Record growth for US service sector
EditorialRoom 8th December 2021
The Institute for Supply Management, a trade group of purchasing managers, released a report showing the U.S. service sector growth unexpectedly accelerated in November.
The ISM said its services PMI jumped to a record high 69.1 last month from 66.7 in October, easily beating market expectations of 65, with a reading above 50 indicating growth in the sector.
It was the fastest pace of expansion in the services sector since the series began in 1997. The services sector accounts for more than two-thirds of U.S. economic activity.
“In November, record growth continued for the services sector, which has expanded for all but two of the last 142 months,” Anthony Nieves, Chair of the ISM Services Business Survey Committee said.
“Demand continues to outpace supply that has been impacted by capacity constraints, shortages of labor and materials, and logistical challenges,” he added. “This has also caused demand-pull inflation that is affecting overall business conditions.”
The business activity index jumped to 74.6 in November from 69.8 in October. The ISM’s measure of services industry employment also shot up to 56.5 in November from 51.6 in October, a seven-month high.
However, a Labor Department report showed there was a major slowdown in the service sector with just 175,000 private service sector jobs added s in November after spiking by 534,000 jobs in October.
On the bright side, the unemployment rate slid to 4.2 percent in November from 4.6 percent in October. Economists had expected the unemployment rate to edge down to 4.5 percent.
The ISM also said the new orders index and the supplier deliveries stood at 69.7 and 75.7, respectively, unchanged from October.
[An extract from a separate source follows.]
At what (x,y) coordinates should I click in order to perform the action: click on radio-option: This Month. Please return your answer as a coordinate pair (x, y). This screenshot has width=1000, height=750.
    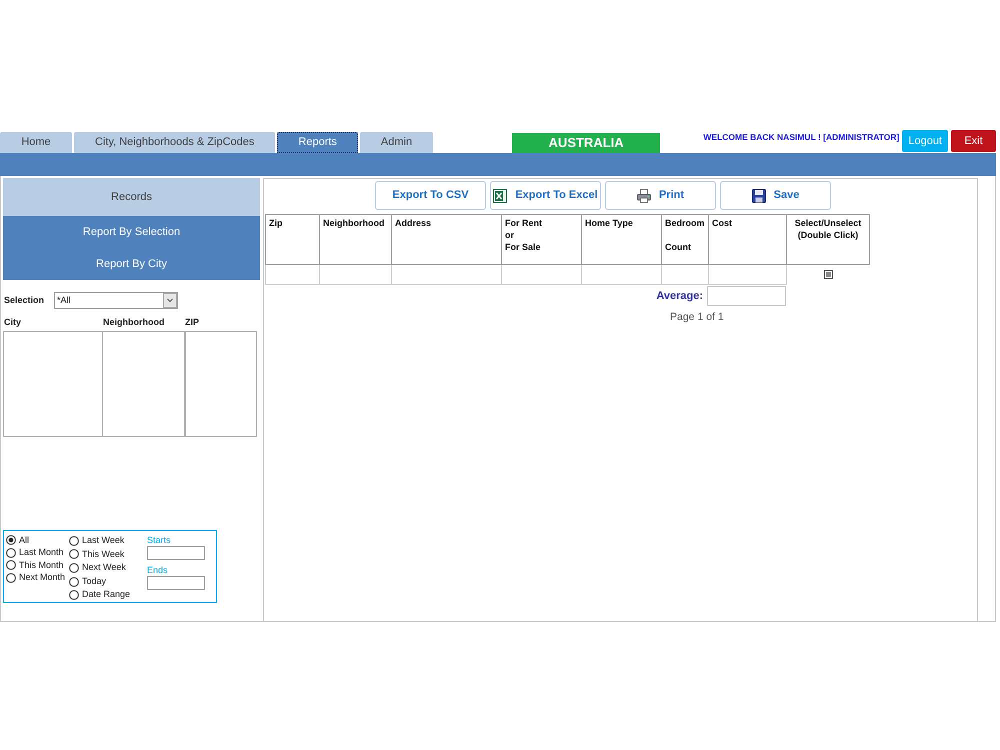
    Looking at the image, I should click on (38, 566).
Meanwhile, the backlog of orders index dropped to 65.9 in November from 67.3 in October.
The prices index also fell to 82.3 in November from 82.9 in October, although the index was still at its third-highest reading since September 2005, the ISM said.
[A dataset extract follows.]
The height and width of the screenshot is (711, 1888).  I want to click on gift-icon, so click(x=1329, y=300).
A separate report showed that the ISM index of manufacturing activity rose to a reading of 61.1 last month from 60.8 in October and broadly in line with market consensus of 61.0.
The latest reading indicated expansion in the manufacturing sector for the 18th month in a row after a contraction in April 2020.
Thirteen of the 15 manufacturing categories reported growth in November, led by apparel and furniture. The only two that contracted were printing and primary metals.
ISM said the broad sentiment of its panel remained strongly optimistic, but they “remain focused on the importance of improving supply chain issues to respond to ongoing high levels of demand,” said Timothy R. Fiore, head of ISM’s manufacturing survey committee.
Manufacturing accounts for 12% of the U.S. economy.